25 November 2014

Since this also stands to be the very first post of this blog, I wanted it to be about me instead of some random revolutionary idea about programming that is rather difficult to implement but extremely useful in cases where my ego has the top priority over other solutions.

Dear readers (and future me),

Please be aware that whatever written in this post (including the upcoming ones) must be taken with a grain of salt. Ideas are almost always subjective in nature before they are proven true by science. I do not intend to provide proofs of any kind, nor do I require them to express my feelings and opinions. I tend to prove myself wrong in yearly intervals which points to progress I guess. I trust and thank to your skepticism. This blog will kind of depend on that.

Let’s set our clocks back a few years in order to clearly inspect the beginning of this “I’d Rather Do It For Myself” principle.

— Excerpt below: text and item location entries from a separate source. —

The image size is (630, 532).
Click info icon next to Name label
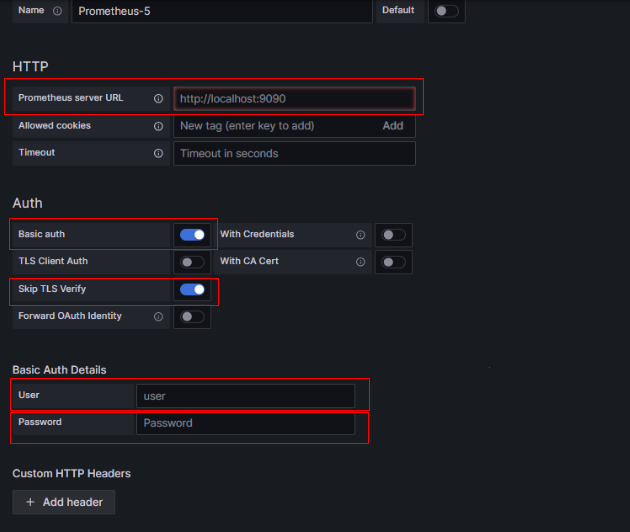click(57, 11)
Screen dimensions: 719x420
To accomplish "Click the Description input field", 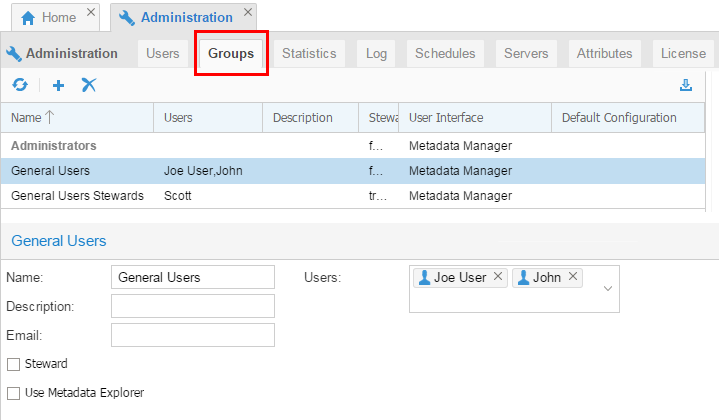I will point(192,306).
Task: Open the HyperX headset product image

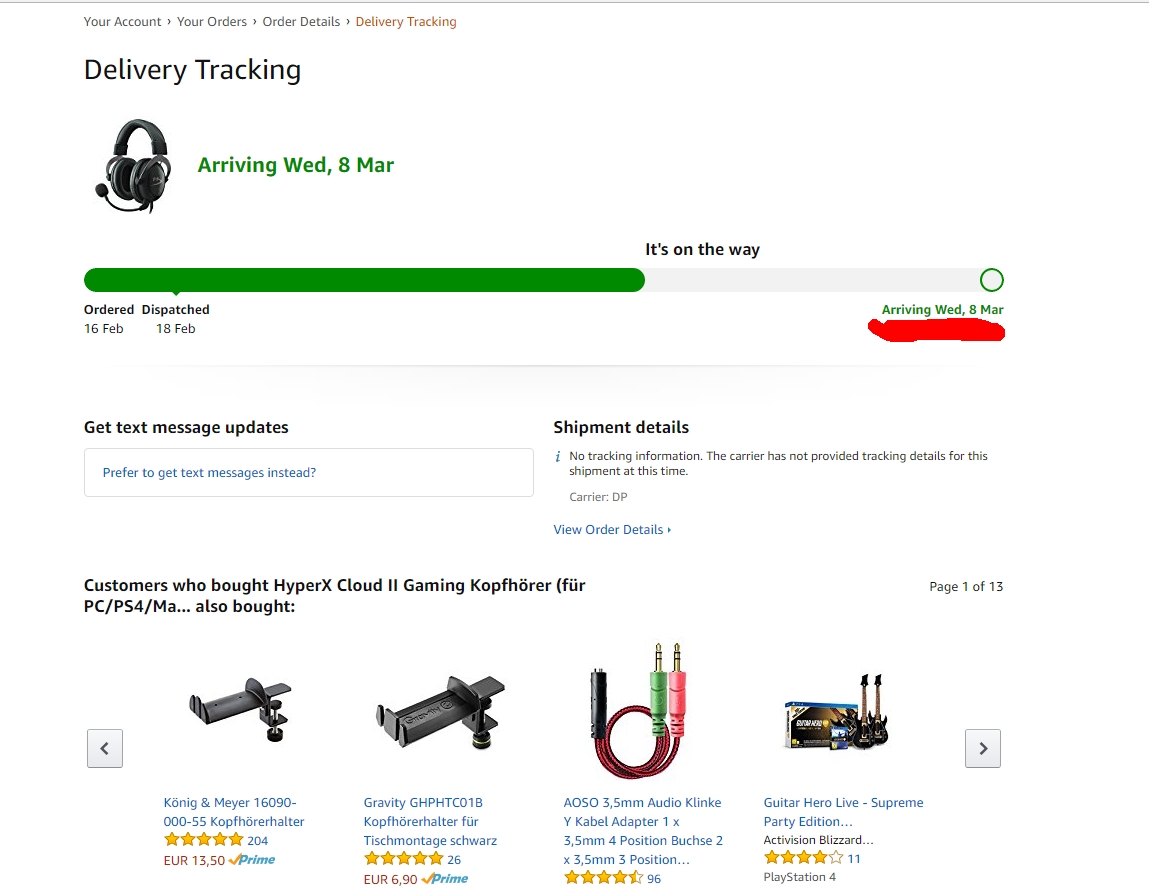Action: 133,166
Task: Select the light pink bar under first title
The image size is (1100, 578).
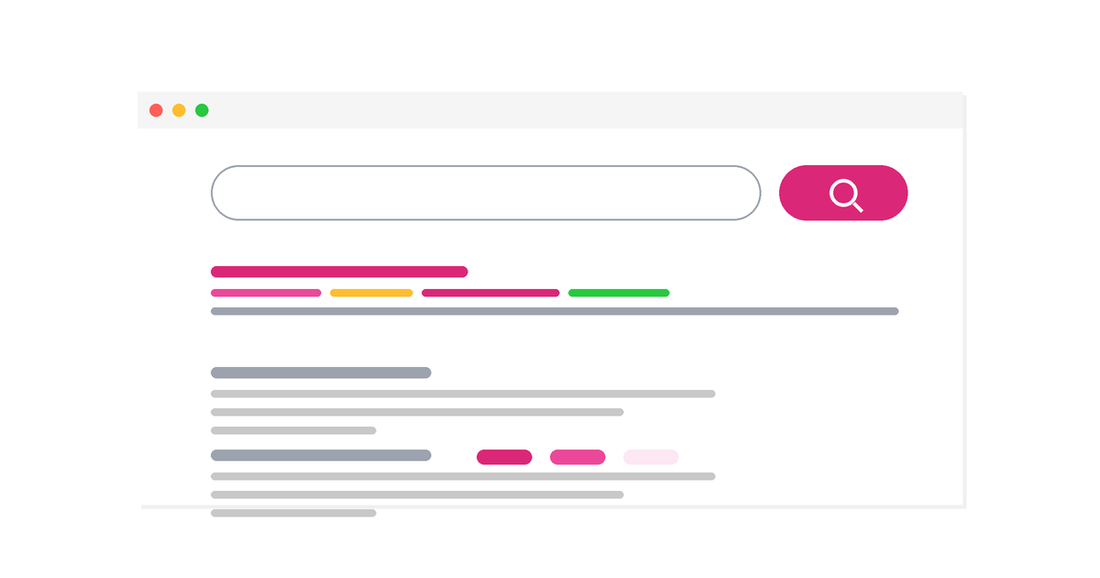Action: [x=266, y=293]
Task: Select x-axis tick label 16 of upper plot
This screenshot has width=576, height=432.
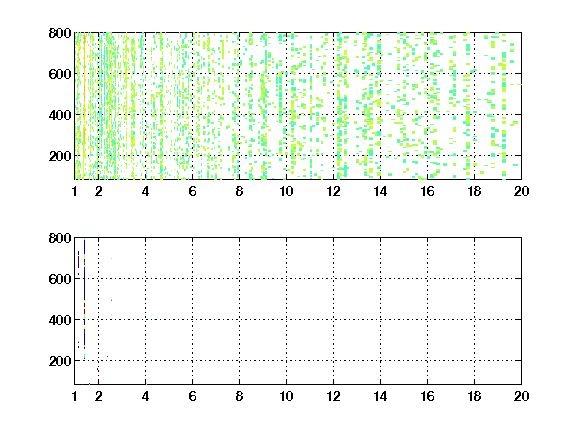Action: (427, 191)
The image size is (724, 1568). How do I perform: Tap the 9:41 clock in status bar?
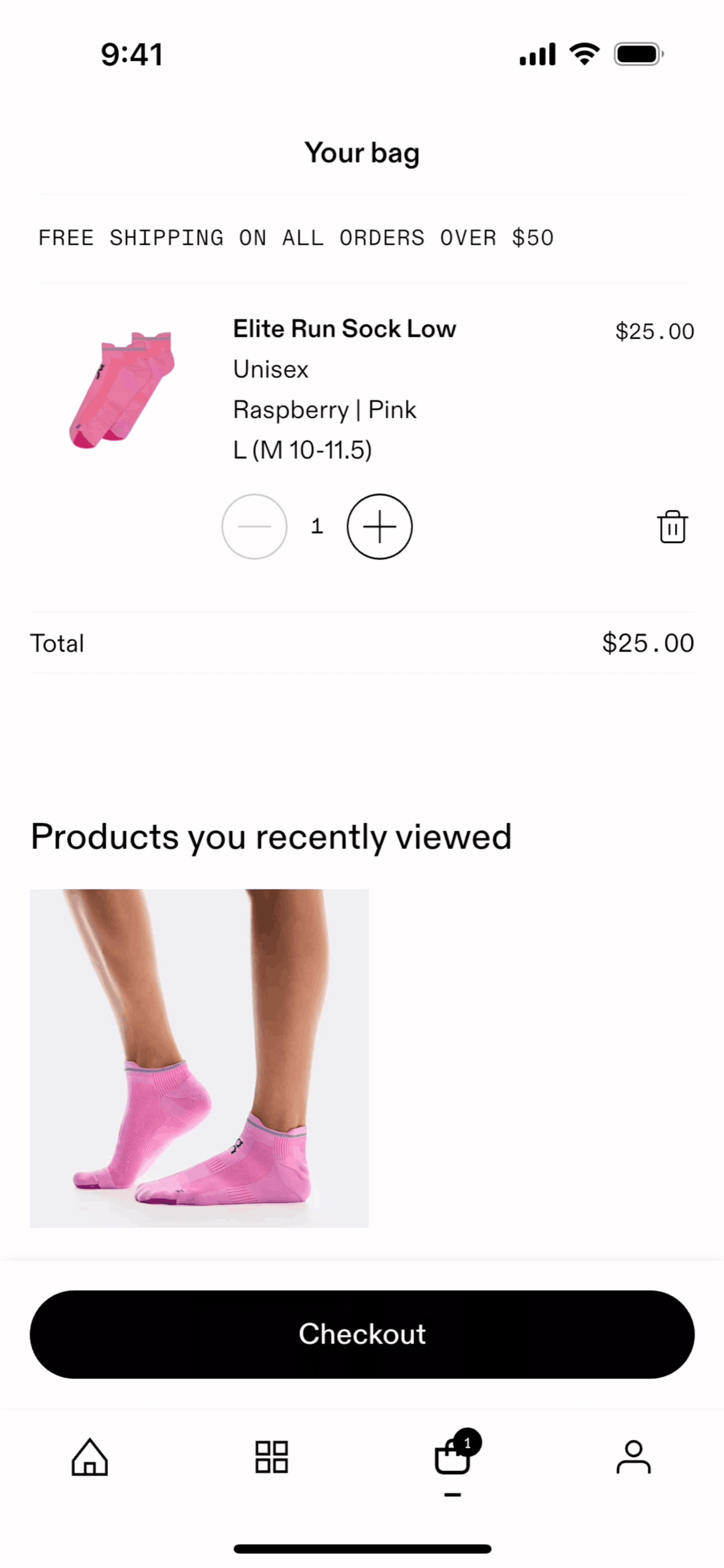pyautogui.click(x=131, y=54)
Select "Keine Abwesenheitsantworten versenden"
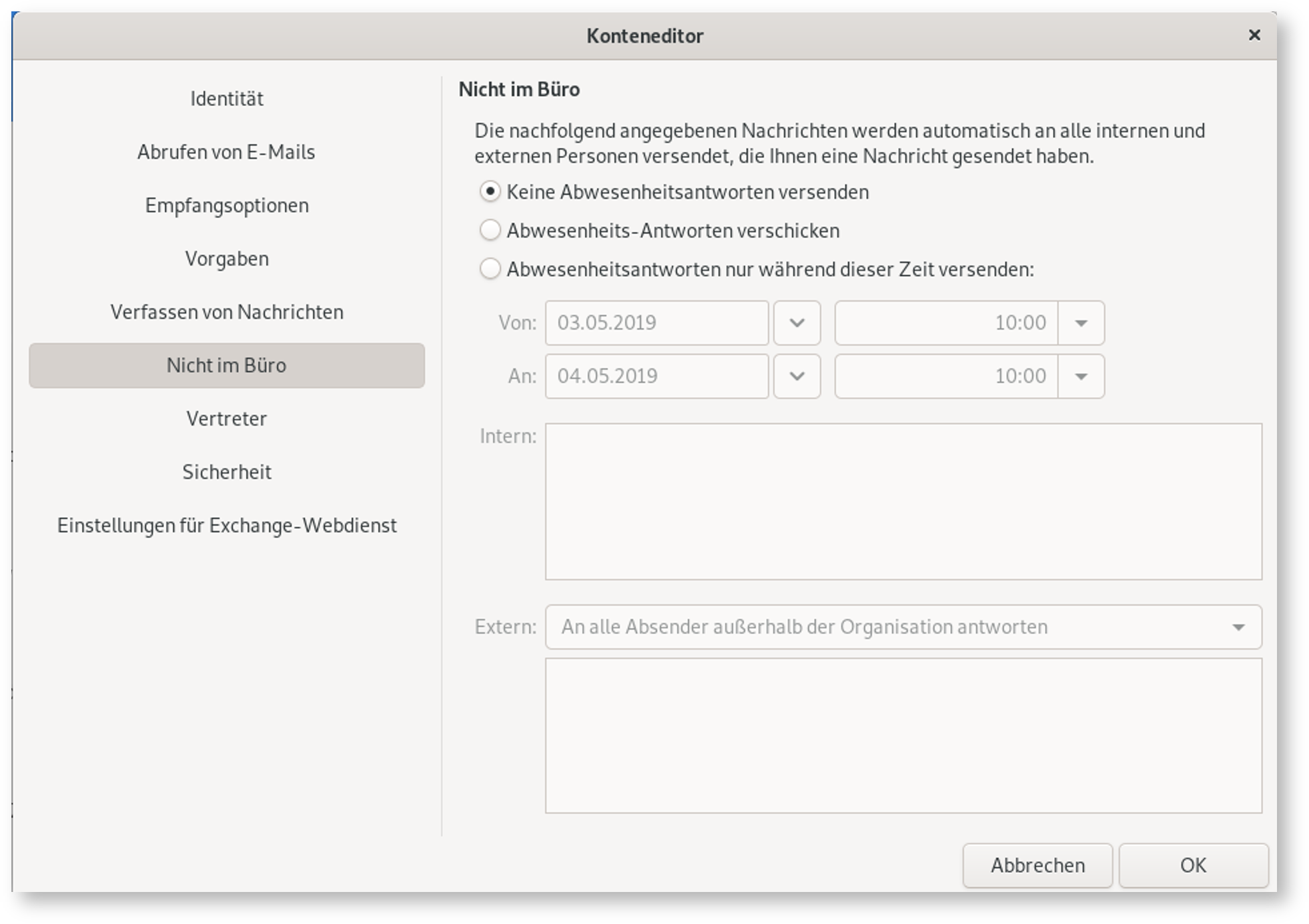 490,191
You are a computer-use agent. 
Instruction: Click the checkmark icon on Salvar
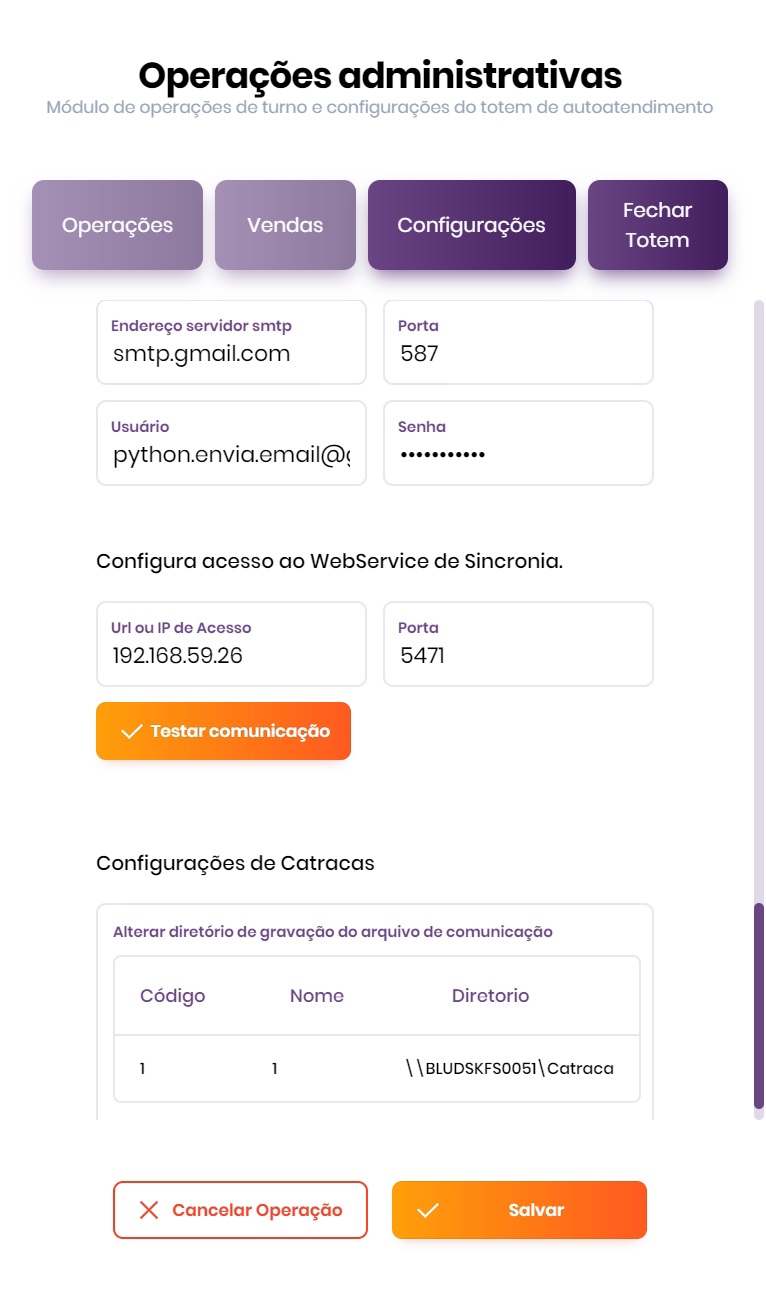click(428, 1210)
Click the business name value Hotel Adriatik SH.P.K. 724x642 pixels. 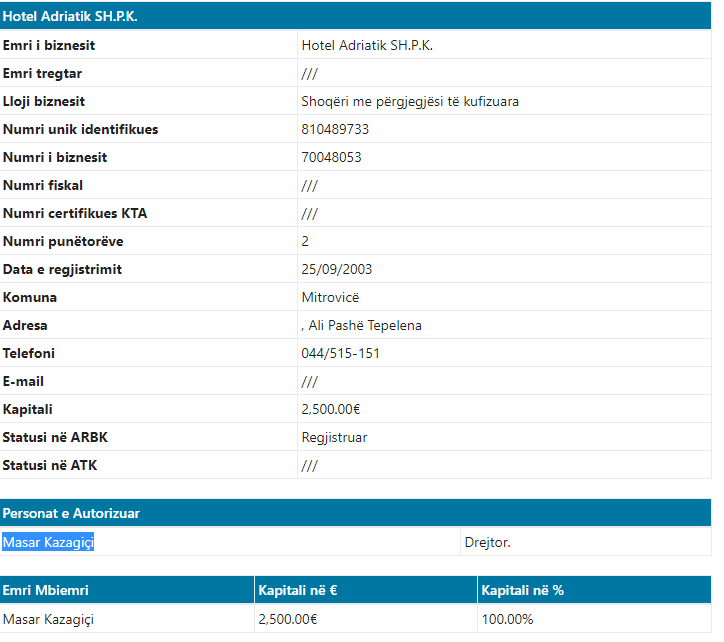[x=367, y=45]
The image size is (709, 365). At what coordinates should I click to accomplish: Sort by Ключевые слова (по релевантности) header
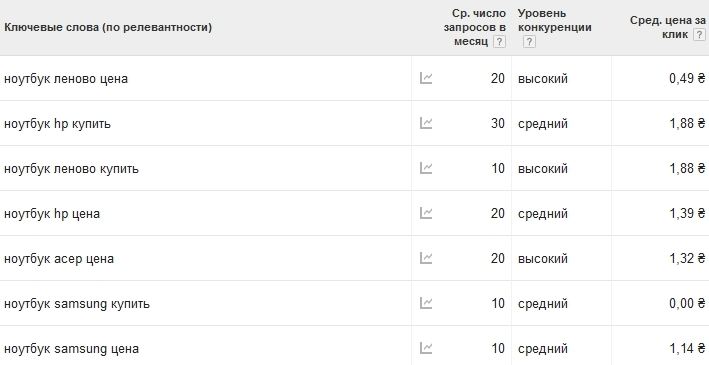tap(108, 27)
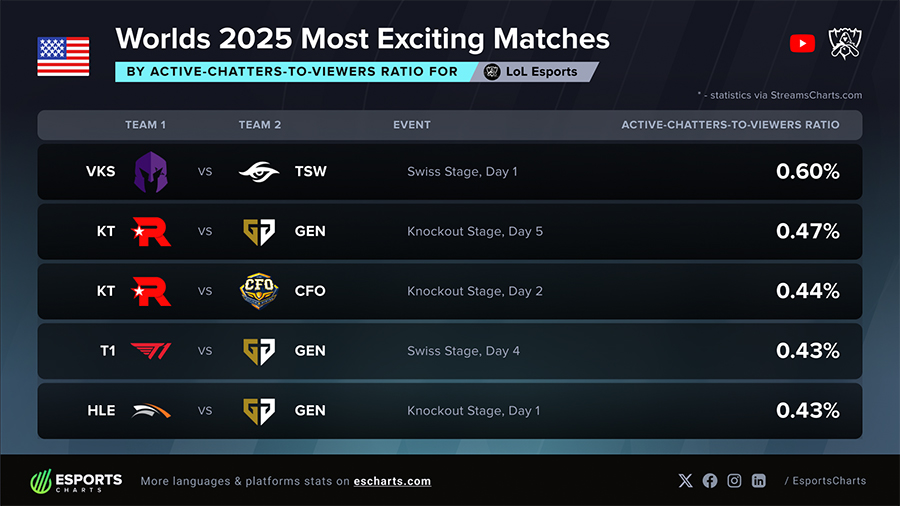Click the YouTube icon at top right
This screenshot has height=506, width=900.
point(802,43)
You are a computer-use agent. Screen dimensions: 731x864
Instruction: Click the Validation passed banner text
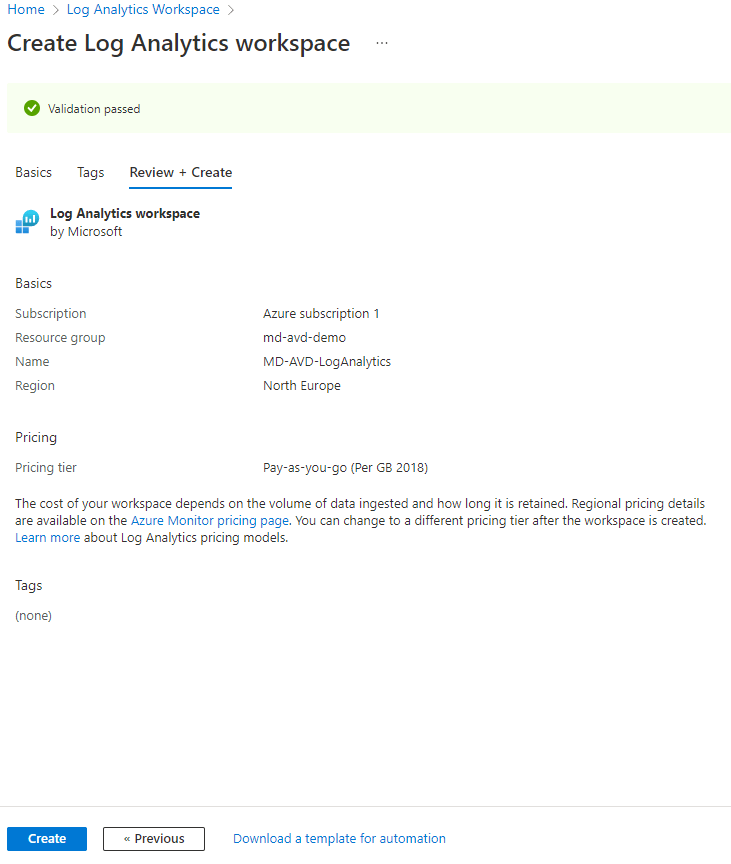click(94, 109)
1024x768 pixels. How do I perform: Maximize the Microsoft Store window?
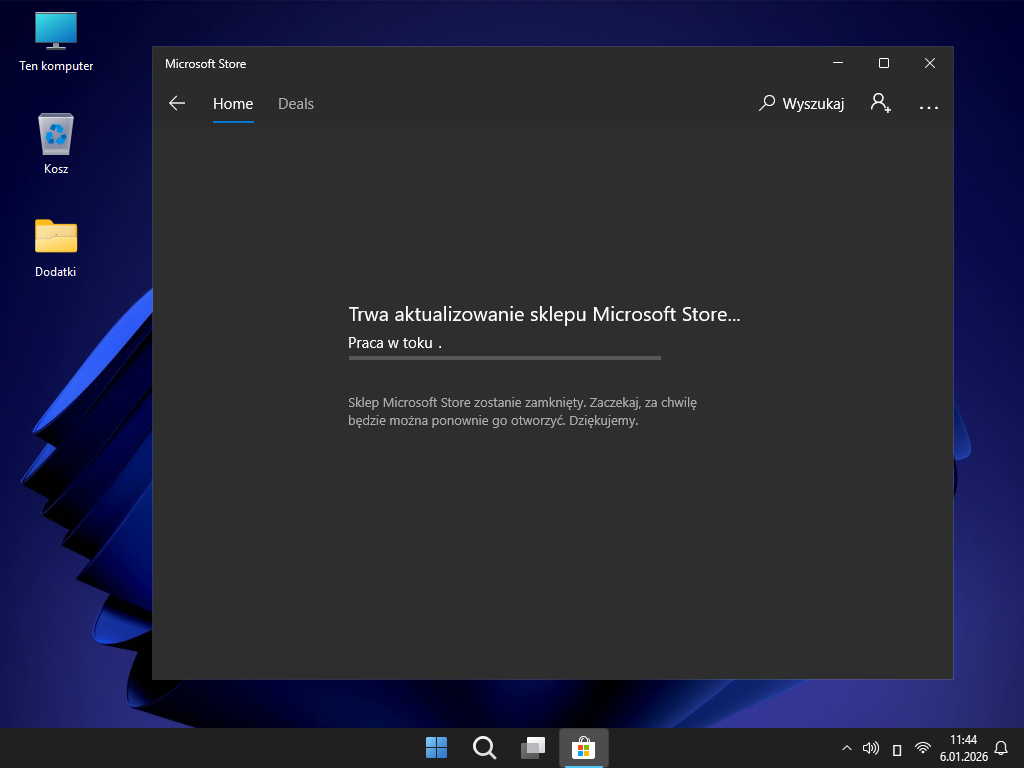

I don’t think I like competitions when they don’t test both skills and hard work at the same time. Skills are hard to discover. You can’t basically know that you are good at something before trying to do it for the first time. The fundamental approach of this discovery process comes with the fact that required amount of these trials may often be quite large. Boredom is a powerful obstacle, even if you manage to find the thing you are looking for. It is not possible to make a profession out of a skill before working hard on it. This is a spoiler I luckily managed to deduce by simply, reading news. Exceptional people don’t become news before making something ground breaking. The more readings/watchings I do, the more I find out that each one of these people initially spent their time with activities that are extremely boring.

Cool! Let’s put that into the “TODO LIST of my life” as first entry.

“Spot the least boring skill of yours and learn not to get bored when you work on it.”